Some of the Pokemon designs are uncomfortably close to reality (at least from a safe distance)
I vividly remember kids at school lugging around posters of the original 150 Pokemon (some were even laminated!), and as the series nears the 900-‘mon mark, it feels like the right time to see what kind of Pokemon designs can bubble up out of a well-trained AI.
As shown in this experiment from Max Woolf, who’s a data scientist at BuzzFeed, it’s possible to create some funny, weird, and eerily accurate neural-net pocket monsters.
I forced a bot to look at every Pokémon and told it to generate its own. Here are the results.
(this isn't a joke, that's actually how I made these) pic.twitter.com/MfJUWJHZoB
— Max Woolf (@minimaxir) December 15, 2021
To a dedicated Pokemon fan, many of the creatures are immediately going to register as being off-brand, but I bet I could be tricked with a few of them in a rapid-fire quiz.
After getting a lot of well-deserved interest in the art on Twitter and Reddit, Woolf posted two more batches of AI-generated Pokemon, and they’re worth inspecting up close:
Wow, you all really, really like these AI-Generated Pokémon!
As a thanks for all your support, how about ANOTHER BONUS BATCH?! 😁 pic.twitter.com/kM3Kc8bBe6
— Max Woolf (@minimaxir) December 15, 2021
Writing more about the project on Reddit, Woolf said “the AI used here is a fine-tuned ruDALL-E on the official Pokemon images (i.e. it is not VQGAN + CLIP or Wombo Dream). The way the AI works is that it generates the images from the top to the right in 8×8 chunks.
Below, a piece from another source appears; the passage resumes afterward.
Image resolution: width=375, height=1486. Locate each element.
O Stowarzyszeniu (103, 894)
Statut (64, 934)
It samples the next chunk somewhat randomly so the image is consistent, with the finetuning process teaching the AI to better recognize chunks of a Pokemon.”
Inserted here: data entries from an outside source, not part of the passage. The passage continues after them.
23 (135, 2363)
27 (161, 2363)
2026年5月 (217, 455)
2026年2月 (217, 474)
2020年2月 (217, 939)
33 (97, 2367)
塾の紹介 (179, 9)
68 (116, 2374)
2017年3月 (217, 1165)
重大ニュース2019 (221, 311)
While it would be amazing to have an “interactive demo” (not unlike the easy-to-use Pokemon Fusion tool), as Woolf puts it, “it’s not very portable/easy to use.”
The topic of generative adversarial networks came up in an ensuing conversation on Reddit, and he replied that “there have been attempts to train a GAN on Pokemon but it’s very, very hard to get coherent output. (GANs require a large amount of normalized high quality input images, which Pokemon are not.)” Maybe this will inspire other experiments!
Machines learning about Pokemon is very above my head, but fascinating, all the same. The image at the top of this article shows some of my favorite little monsters, and yes, #2 is flipping us off. #4 looks like some random NFT, and #8 is precious enough to be real.
I hope the fan art spirals out of control asap.